Em dia de orçamento, CGD domina plenário

O secretário de Estado dos Assuntos Parlamentares, Pedro Nuno Santos, pediu aos sociais-democratas que se unissem à esquerda para aprovar a recapitalização da CGD.

No dia em que se realiza a votação final global da proposta de Orçamento do Estado para 2017, a polémica em torno da Caixa Geral de Depósitos (CGD) ainda é central da discussão no Parlamento.
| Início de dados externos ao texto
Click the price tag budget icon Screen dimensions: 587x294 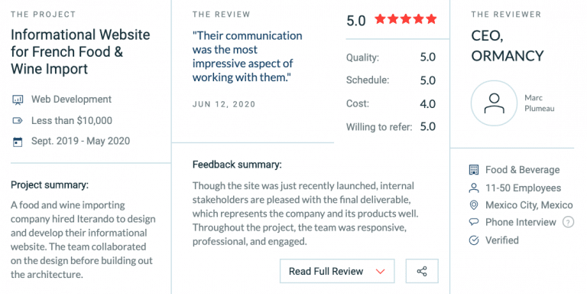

O deputado socialista João Paulo Correia deu o mote e acusou a direita de ser “contra o banco público” e de defender a privatização, que a atual maioria parlamentar de esquerda terá evitado.

O CDS-PP respondeu, pela voz do deputado João Almeida, que lembrou que, enquanto governo, o partido “nunca defendeu a privatização da CGD”. João Almeida defendeu a existência de um banco público e reconheceu a importância do acordo com a Comissão Europeia para a recapitalização, mas exigiu esclarecimentos ao Governo sobre os detalhes deste acordo.
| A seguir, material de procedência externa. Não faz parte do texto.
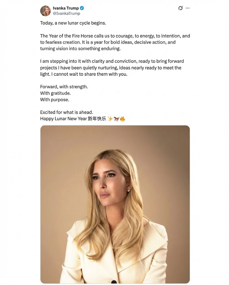Open Ivanka Trump's profile avatar
This screenshot has width=229, height=285.
pos(45,11)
O deputado António Leitão Amaro, do PSD, falou em “manobras de distração” e referiu que os portugueses estão “às escuras” porque o “governo recusa dar esclarecimentos sobre a CGD”. “A primeira administração foi chumbada pela Comissão Europeia. A segunda foi chumbada pela vossa falta de lealdade e seriedade”, acusou, dirigindo-se ao governo.

O Bloco de Esquerda (BE) defendeu a existência de uma CGD de “apoio à economia produtiva”, ao contrário daquilo que, acusou a deputada Mariana Mortágua, é o objetivo da oposição, que estará a usar a CGD como “arma de arremesso político contra o governo”.

Miguel Tiago, do PCP, criticou o “descaramento” das posições apresentadas pelos partidos na oposição. De acordo com o deputado comunista, o PSD e o CDS-PP “defenderam a privatização” deram dinheiro “dos contribuintes” ao Banif. “O que importa é que a CGD seja um banco robusto e sólido. Os portugueses vão ter um banco público quer o PSD e o CDS-PP queiram, quer não”, rematou.

Depois de Luís Montenegro, líder parlamentar do PSD, ter atribuído a responsabilidade “única e exclusiva” da atual situação da CGD ao Governo, que acusou de estar a levar a cabo um “ridículo jogo de ‘passa-culpas'”, o secretário de Estado dos Assuntos Parlamentares, Pedro Nuno Santos, pediu aos sociais-democratas que se unissem à esquerda para aprovar a recapitalização da CGD.